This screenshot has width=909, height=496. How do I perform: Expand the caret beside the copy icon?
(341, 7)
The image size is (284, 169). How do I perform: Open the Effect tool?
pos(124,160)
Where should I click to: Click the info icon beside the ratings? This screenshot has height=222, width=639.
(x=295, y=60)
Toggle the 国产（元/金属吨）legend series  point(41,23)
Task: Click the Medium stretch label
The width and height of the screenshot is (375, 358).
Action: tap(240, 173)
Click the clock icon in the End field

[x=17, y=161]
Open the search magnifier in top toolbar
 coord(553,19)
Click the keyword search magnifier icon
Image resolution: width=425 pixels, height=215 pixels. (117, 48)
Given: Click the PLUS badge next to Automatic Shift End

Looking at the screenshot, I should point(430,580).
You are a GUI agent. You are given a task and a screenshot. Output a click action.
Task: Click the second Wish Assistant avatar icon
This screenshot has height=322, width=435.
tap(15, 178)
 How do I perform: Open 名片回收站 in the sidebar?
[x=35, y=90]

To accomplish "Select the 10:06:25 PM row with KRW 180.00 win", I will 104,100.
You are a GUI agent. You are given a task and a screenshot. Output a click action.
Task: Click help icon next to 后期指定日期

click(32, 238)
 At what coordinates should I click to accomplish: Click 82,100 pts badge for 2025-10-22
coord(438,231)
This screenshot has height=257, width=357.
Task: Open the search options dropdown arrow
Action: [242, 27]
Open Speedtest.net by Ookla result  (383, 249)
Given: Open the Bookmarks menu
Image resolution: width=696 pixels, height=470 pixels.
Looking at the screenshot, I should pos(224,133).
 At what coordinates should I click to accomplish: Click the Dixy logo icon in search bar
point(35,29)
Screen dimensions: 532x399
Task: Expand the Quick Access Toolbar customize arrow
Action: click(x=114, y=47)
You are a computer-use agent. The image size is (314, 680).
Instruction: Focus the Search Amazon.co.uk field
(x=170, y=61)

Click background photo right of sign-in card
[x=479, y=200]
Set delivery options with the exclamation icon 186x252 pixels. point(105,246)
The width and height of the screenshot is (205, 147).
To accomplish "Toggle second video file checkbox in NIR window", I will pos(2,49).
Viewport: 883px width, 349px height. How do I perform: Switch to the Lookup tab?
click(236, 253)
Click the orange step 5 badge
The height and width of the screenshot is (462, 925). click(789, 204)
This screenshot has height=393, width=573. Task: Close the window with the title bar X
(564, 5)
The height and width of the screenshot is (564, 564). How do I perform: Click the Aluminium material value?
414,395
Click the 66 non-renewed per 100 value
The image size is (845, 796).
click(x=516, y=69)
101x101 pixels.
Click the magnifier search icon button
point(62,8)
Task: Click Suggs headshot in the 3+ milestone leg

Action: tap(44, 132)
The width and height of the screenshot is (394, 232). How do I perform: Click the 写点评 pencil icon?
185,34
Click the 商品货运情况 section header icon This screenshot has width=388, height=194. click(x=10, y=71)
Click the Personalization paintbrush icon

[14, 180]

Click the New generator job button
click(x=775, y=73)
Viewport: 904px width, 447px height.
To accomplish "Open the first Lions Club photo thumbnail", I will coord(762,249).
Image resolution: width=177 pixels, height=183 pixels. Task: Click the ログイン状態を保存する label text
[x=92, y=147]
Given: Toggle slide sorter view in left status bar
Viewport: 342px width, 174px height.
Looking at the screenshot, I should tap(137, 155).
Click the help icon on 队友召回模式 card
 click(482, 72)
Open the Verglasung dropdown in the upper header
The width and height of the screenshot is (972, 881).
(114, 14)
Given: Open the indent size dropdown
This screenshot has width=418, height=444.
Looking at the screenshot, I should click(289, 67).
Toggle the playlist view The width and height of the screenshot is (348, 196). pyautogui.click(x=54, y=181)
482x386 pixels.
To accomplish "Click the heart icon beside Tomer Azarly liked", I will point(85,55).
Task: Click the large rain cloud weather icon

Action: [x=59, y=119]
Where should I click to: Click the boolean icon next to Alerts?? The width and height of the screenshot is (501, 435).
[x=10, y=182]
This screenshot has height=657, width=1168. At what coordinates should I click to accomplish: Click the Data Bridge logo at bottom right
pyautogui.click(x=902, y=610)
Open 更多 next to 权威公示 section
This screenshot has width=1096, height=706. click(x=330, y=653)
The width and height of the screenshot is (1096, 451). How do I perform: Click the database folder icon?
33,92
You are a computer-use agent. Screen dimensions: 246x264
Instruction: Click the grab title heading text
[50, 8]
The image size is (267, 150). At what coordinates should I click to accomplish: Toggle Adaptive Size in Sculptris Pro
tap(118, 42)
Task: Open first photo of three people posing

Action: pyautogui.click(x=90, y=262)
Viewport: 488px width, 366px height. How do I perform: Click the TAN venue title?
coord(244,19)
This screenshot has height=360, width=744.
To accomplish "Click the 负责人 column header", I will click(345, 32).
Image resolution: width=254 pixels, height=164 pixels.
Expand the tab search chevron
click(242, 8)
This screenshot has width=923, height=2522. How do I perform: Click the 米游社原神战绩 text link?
□ □ □ □ □ □ □
All records above need to be set down again exactly as written.

• Exercise output
This screenshot has width=909, height=496. How do I perform: Expand the caret beside the copy icon?
(341, 7)
The image size is (284, 169). How do I perform: Open the Effect tool?
pos(124,160)
Where should I click to: Click the info icon beside the ratings? This screenshot has height=222, width=639.
(x=295, y=60)
Toggle the 国产（元/金属吨）legend series  point(41,23)
Task: Click the Medium stretch label
The width and height of the screenshot is (375, 358).
Action: tap(240, 173)
Click the clock icon in the End field

[x=17, y=161]
Open the search magnifier in top toolbar
 coord(553,19)
Click the keyword search magnifier icon
Image resolution: width=425 pixels, height=215 pixels. (117, 48)
Given: Click the PLUS badge next to Automatic Shift End

Looking at the screenshot, I should point(430,580).
You are a GUI agent. You are given a task and a screenshot. Output a click action.
Task: Click the second Wish Assistant avatar icon
This screenshot has height=322, width=435.
tap(15, 178)
 How do I perform: Open 名片回收站 in the sidebar?
[x=35, y=90]

To accomplish "Select the 10:06:25 PM row with KRW 180.00 win", I will 104,100.
You are a GUI agent. You are given a task and a screenshot. Output a click action.
Task: Click help icon next to 后期指定日期

click(32, 238)
 At what coordinates should I click to accomplish: Click 82,100 pts badge for 2025-10-22
coord(438,231)
This screenshot has height=257, width=357.
Task: Open the search options dropdown arrow
Action: [242, 27]
Open Speedtest.net by Ookla result  (383, 249)
Given: Open the Bookmarks menu
Image resolution: width=696 pixels, height=470 pixels.
Looking at the screenshot, I should pos(224,133).
 At what coordinates should I click to accomplish: Click the Dixy logo icon in search bar
point(35,29)
Screen dimensions: 532x399
Task: Expand the Quick Access Toolbar customize arrow
Action: click(x=114, y=47)
You are a computer-use agent. The image size is (314, 680).
Instruction: Focus the Search Amazon.co.uk field
(x=170, y=61)

Click background photo right of sign-in card
[x=479, y=200]
Set delivery options with the exclamation icon 186x252 pixels. point(105,246)
The width and height of the screenshot is (205, 147).
To accomplish "Toggle second video file checkbox in NIR window", I will pos(2,49).
Viewport: 883px width, 349px height. How do I perform: Switch to the Lookup tab?
click(236, 253)
Click the orange step 5 badge
The height and width of the screenshot is (462, 925). click(789, 204)
This screenshot has height=393, width=573. Task: Close the window with the title bar X
(564, 5)
The height and width of the screenshot is (564, 564). How do I perform: Click the Aluminium material value?
414,395
Click the 66 non-renewed per 100 value
The image size is (845, 796).
click(x=516, y=69)
101x101 pixels.
Click the magnifier search icon button
point(62,8)
Task: Click Suggs headshot in the 3+ milestone leg

Action: tap(44, 132)
The width and height of the screenshot is (394, 232). How do I perform: Click the 写点评 pencil icon?
185,34
Click the 商品货运情况 section header icon This screenshot has width=388, height=194. click(x=10, y=71)
Click the Personalization paintbrush icon

[14, 180]

Click the New generator job button
click(x=775, y=73)
Viewport: 904px width, 447px height.
To accomplish "Open the first Lions Club photo thumbnail", I will coord(762,249).
Image resolution: width=177 pixels, height=183 pixels. Task: Click the ログイン状態を保存する label text
[x=92, y=147]
Given: Toggle slide sorter view in left status bar
Viewport: 342px width, 174px height.
Looking at the screenshot, I should tap(137, 155).
Click the help icon on 队友召回模式 card
 click(482, 72)
Open the Verglasung dropdown in the upper header
The width and height of the screenshot is (972, 881).
(114, 14)
Given: Open the indent size dropdown
This screenshot has width=418, height=444.
Looking at the screenshot, I should click(289, 67).
Toggle the playlist view The width and height of the screenshot is (348, 196). pyautogui.click(x=54, y=181)
482x386 pixels.
To accomplish "Click the heart icon beside Tomer Azarly liked", I will point(85,55).
Task: Click the large rain cloud weather icon

Action: [x=59, y=119]
Where should I click to: Click the boolean icon next to Alerts?? The width and height of the screenshot is (501, 435).
[x=10, y=182]
This screenshot has height=657, width=1168. At what coordinates should I click to accomplish: Click the Data Bridge logo at bottom right
pyautogui.click(x=902, y=610)
Open 更多 next to 权威公示 section
This screenshot has width=1096, height=706. click(x=330, y=653)
The width and height of the screenshot is (1096, 451). How do I perform: Click the database folder icon?
33,92
You are a computer-use agent. Screen dimensions: 246x264
Instruction: Click the grab title heading text
[50, 8]
The image size is (267, 150). At what coordinates should I click to accomplish: Toggle Adaptive Size in Sculptris Pro
tap(118, 42)
Task: Open first photo of three people posing

Action: pyautogui.click(x=90, y=262)
Viewport: 488px width, 366px height. How do I perform: Click the TAN venue title?
coord(244,19)
This screenshot has height=360, width=744.
To accomplish "Click the 负责人 column header", I will click(345, 32).
Image resolution: width=254 pixels, height=164 pixels.
Expand the tab search chevron
click(242, 8)
This screenshot has width=923, height=2522. How do I perform: Click the 米游社原神战绩 text link?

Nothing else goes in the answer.